Foto: Yad Vashem Photo Archives
1943
Já em seu quarto ano, a guerra sofreu uma virada. No leste, o Exército Vermelho partiu para o contra-ataque. Vindos do sul, os aliados desembarcaram na Itália. A Alemanha e seus parceiros do Eixo começaram a perder terreno.
1943
Stalingrado virou o símbolo da virada. Desde julho de 1942, o Sexto Exército alemão tentava capturar a cidade russa. Em fevereiro, quando os comandantes desistiram da luta inútil, cerca de 700 mil pessoas já haviam morrido nesta única batalha – na maioria soldados do Exército Vermelho. Essa derrota abalou a moral de muitos alemães.
Foto: picture-alliance/dpa
1943
Após a rendição das tropas alemãs e italianas na África, o caminho ficou livre para que os Aliados lutassem contra as potências do Eixo no continente europeu. No dia 10 de julho, aconteceu o desembarque na Sicília. No grupo dos Aliados estavam também os Estados Unidos, a quem Hitler havia declarado guerra em 1941.
Foto: picture alliance/akg
1943
Em setembro, os Aliados desembarcaram na Península Itálica. O governo em Roma acertou um armistício com os Aliados, o que levou Hitler a ocupar a Itália. Enquanto os Aliados travavam uma lenta batalha no sul, as tropas de Hitler espalhavam medo pelo resto do país.
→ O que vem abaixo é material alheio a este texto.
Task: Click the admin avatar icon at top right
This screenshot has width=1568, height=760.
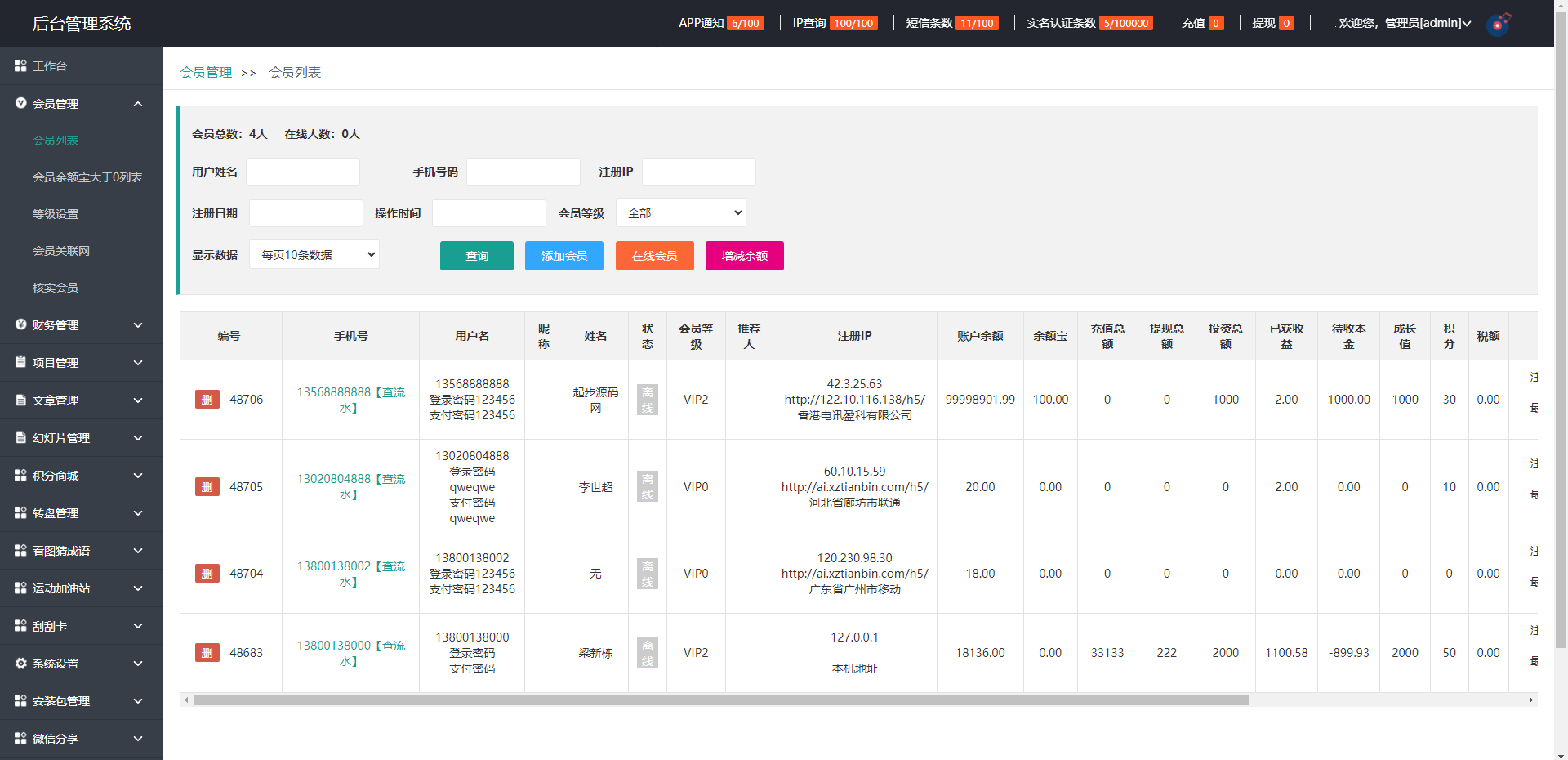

No leste, o Exército Vermelho expulsou os invasores cada vez mais para longe da Alemanha. Iugoslávia, Romênia, Bulgária, Polônia... uma nação após a outra caía nas mãos dos soviéticos. Os Aliados ocidentais intensificaram a ofensiva e desembarcaram na França, primeiramente no norte e logo em seguida no sul.
1944
Nas primeiras horas da manhã do dia 6 de junho, as tropas de Estados Unidos,Reino Unido, Canadá e outros países desembarcaram nas praias da Normandia, no norte da França. A liderança militar alemã tinha previsto que haveria um desembarque – mas um pouco mais a leste. Os Aliados ocidentais puderam expandir a penetração nas fileiras inimigas e forçar a rendição de Hitler a partir do oeste.
Foto: Getty Images
1944
No dia 15 de agosto, os Aliados deram início a mais um contra-ataque no sul da França e desembarcaram na Provença. As tropas no norte e no sul avançaram rapidamente e, no dia 25 de agosto, Paris foi libertada da ocupação alemã. No final de outubro, Aachen se tornou a primeira grande cidade alemã a ser ocupada pelos Aliados.
Foto: Getty Images
1944
No inverno europeu de 1944/45, as Forças Armadas alemãs reuniram suas tropas no oeste e passaram para a contra-ofensiva em Ardenne. Mas, após contratempos no oeste, os Aliados puderam vencer a resistência e avançar inexoravelmente até o "Grande Império Alemão" – a partir do leste e do oeste.
Foto: imago/United Archives
1945
No dia 8 de maio de 1945, os nazistas se renderam incondicionalmente. Para escapar da captura, Hitler se suicidou com um tiro no dia 30 de abril. Após seis anos de guerra, grande parte da Europa estava sob entulhos. Quase 50 milhões de pessoas morreram no continente durante a Segunda Guerra Mundial. Em maio de 1945, o marechal de campo Wilhelm Keitel assinava a ratificação da rendição em Berlim.